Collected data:
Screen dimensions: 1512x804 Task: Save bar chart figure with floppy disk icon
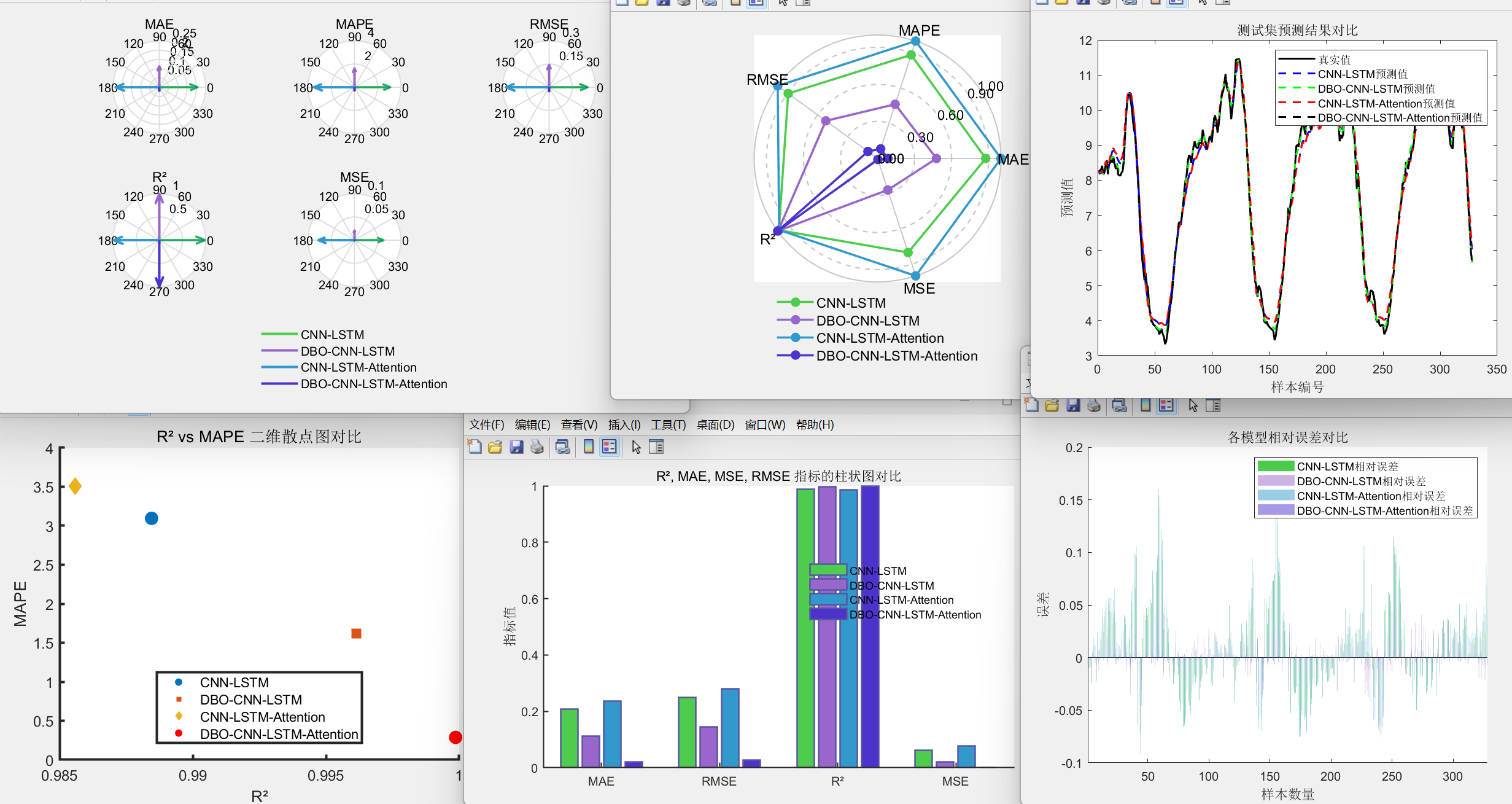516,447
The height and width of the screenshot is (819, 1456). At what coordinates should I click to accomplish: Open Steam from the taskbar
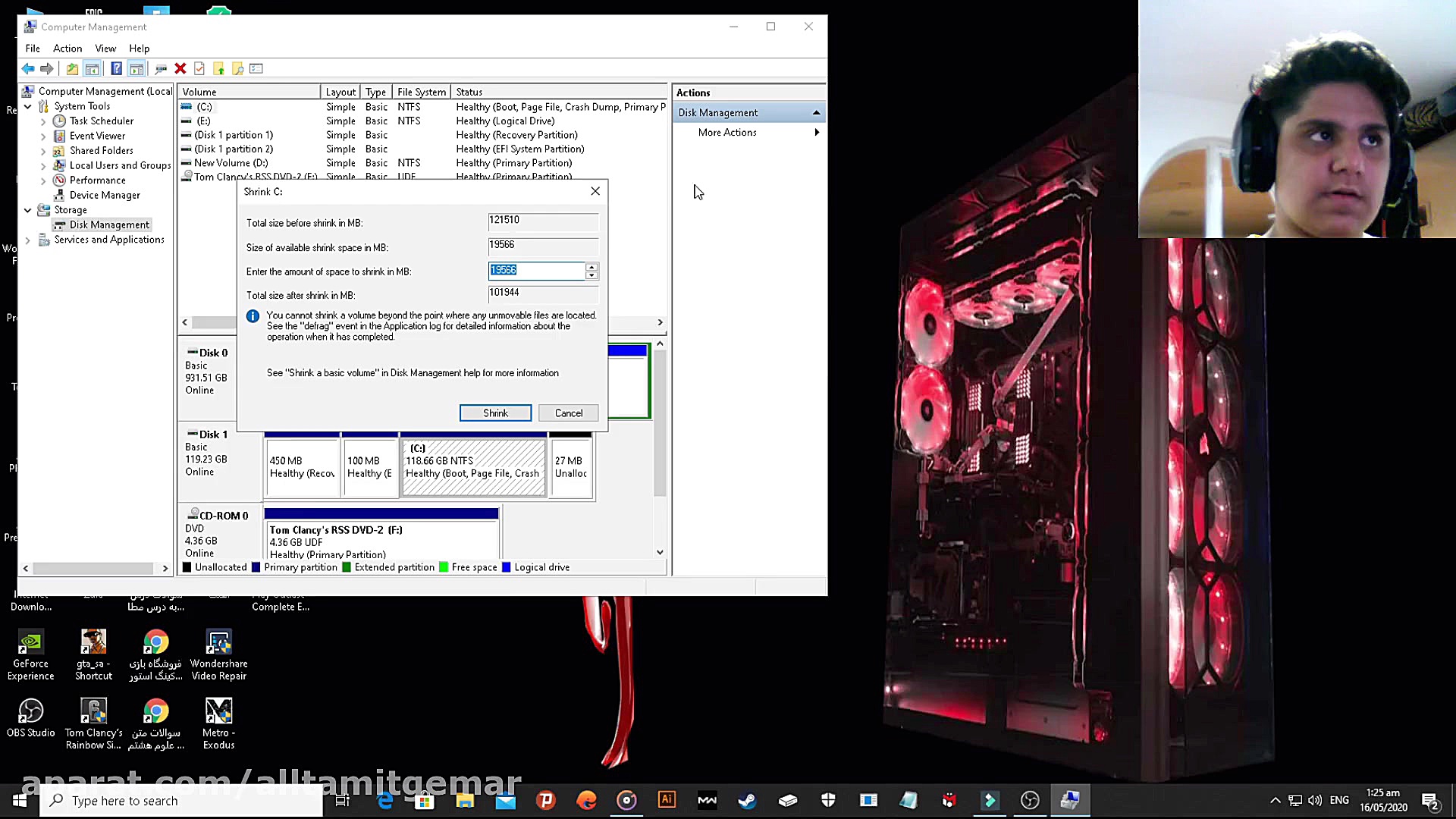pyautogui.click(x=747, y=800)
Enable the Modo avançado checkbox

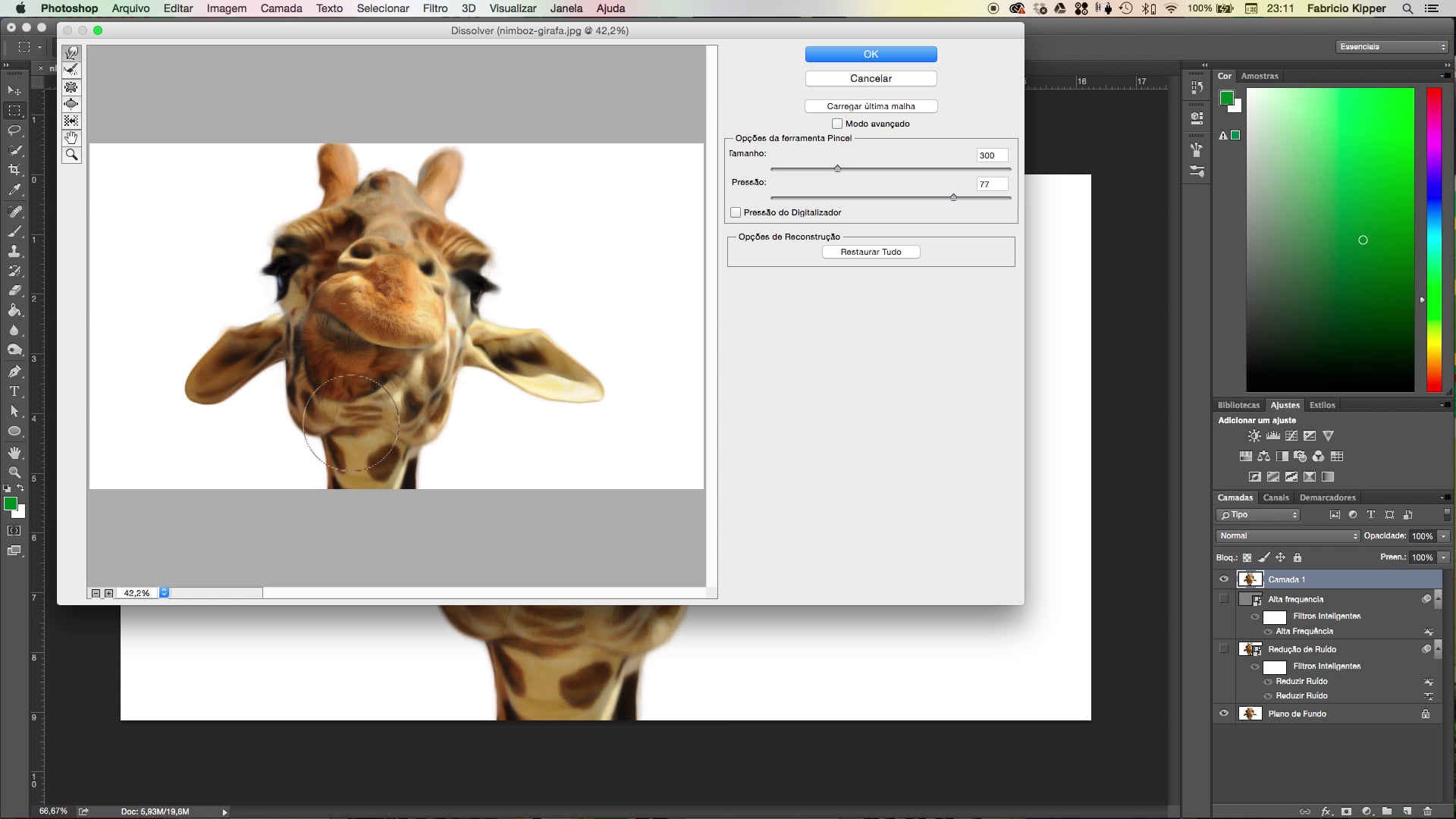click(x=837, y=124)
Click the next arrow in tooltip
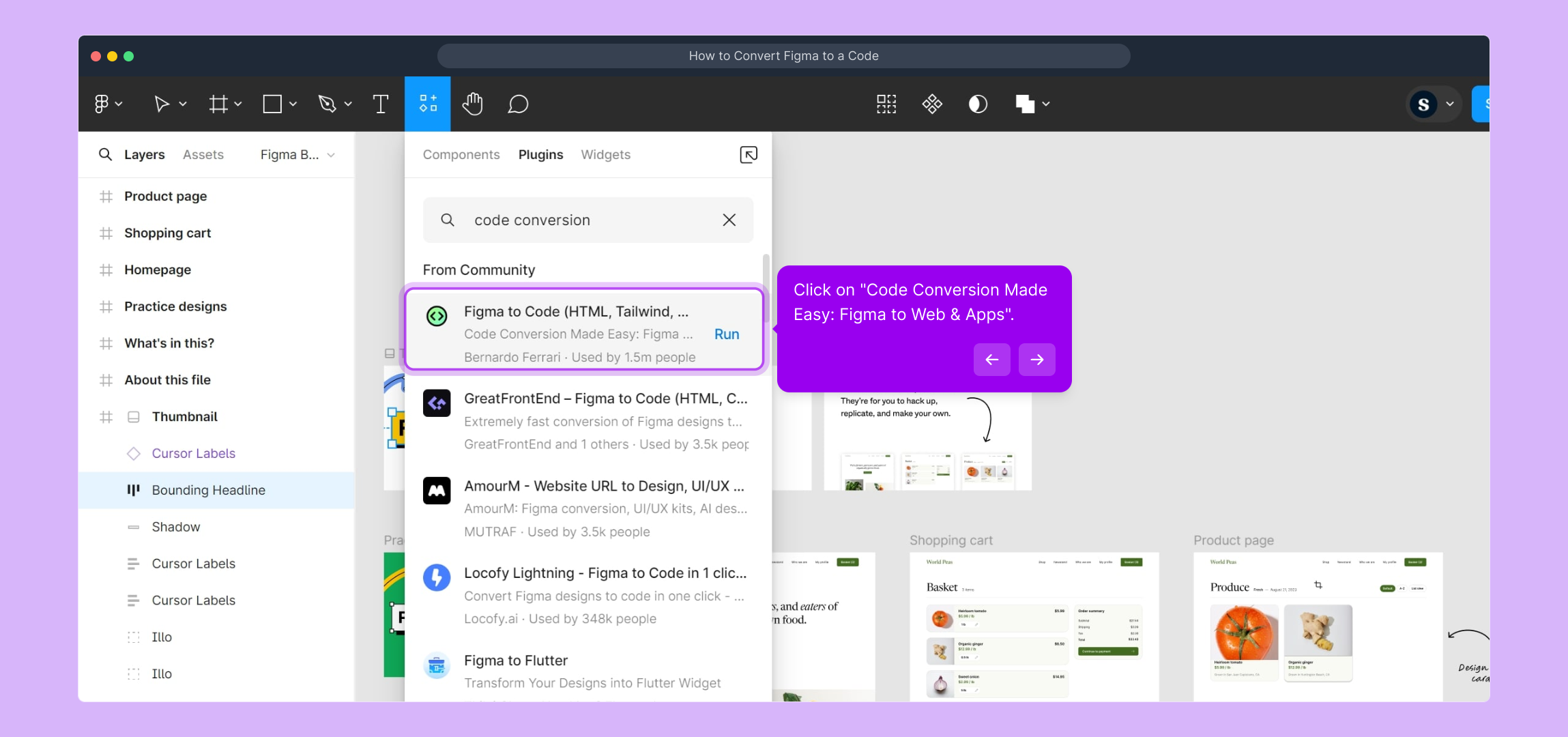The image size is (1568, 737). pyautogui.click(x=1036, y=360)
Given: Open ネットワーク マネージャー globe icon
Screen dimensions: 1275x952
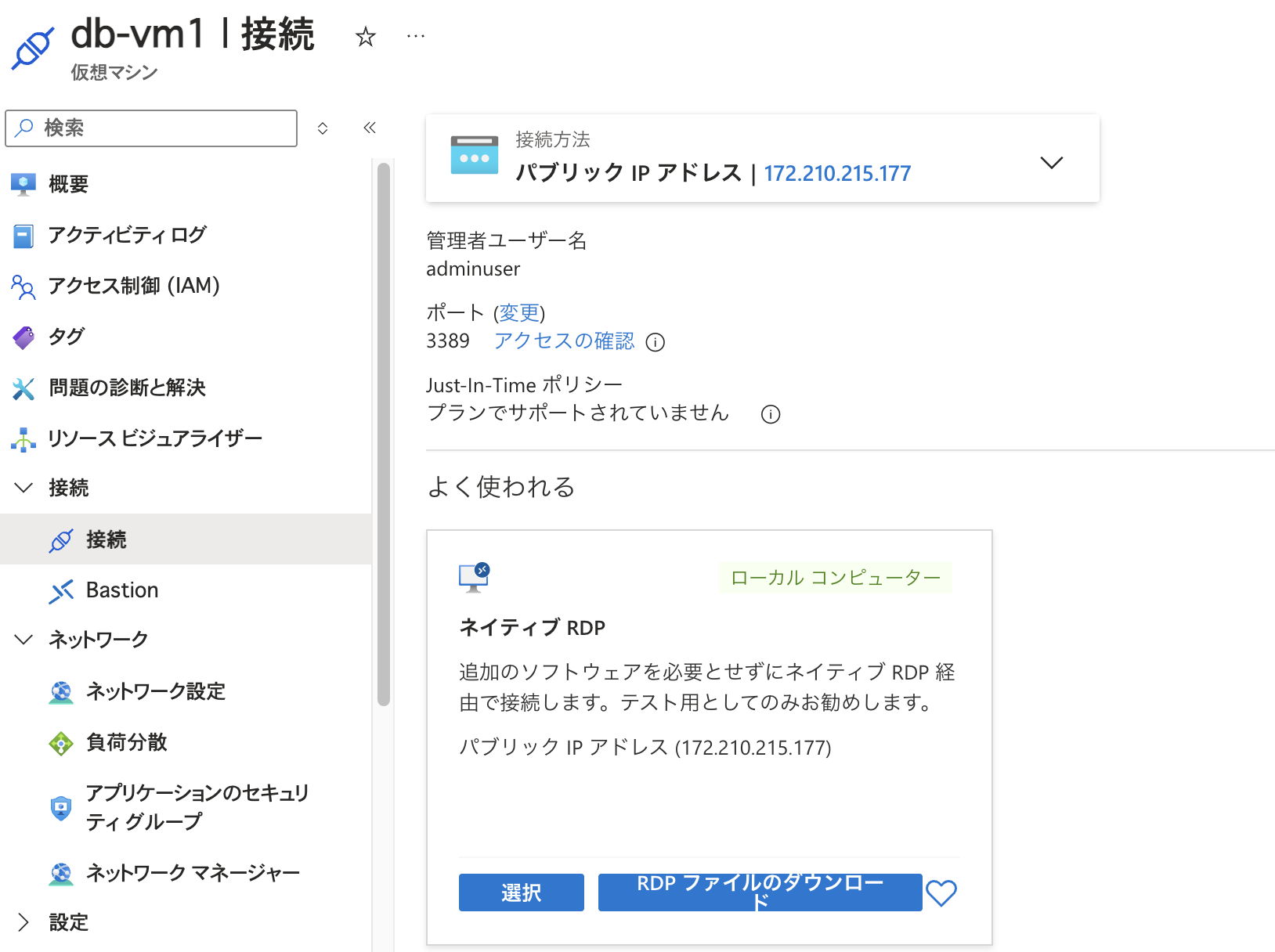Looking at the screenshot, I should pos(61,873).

_Goal of the exercise_: An exact transcription of all the entries is required, without the pictures.

_Answer space_:
Screen dimensions: 1512x804 Task: Save bar chart figure with floppy disk icon
516,447
The height and width of the screenshot is (819, 1456). At what coordinates should I click to accomplish: Open Steam from the taskbar
pyautogui.click(x=747, y=800)
Enable the Modo avançado checkbox

click(x=837, y=124)
Click the next arrow in tooltip
The image size is (1568, 737). pyautogui.click(x=1036, y=360)
Given: Open ネットワーク マネージャー globe icon
Screen dimensions: 1275x952
Looking at the screenshot, I should pos(61,873).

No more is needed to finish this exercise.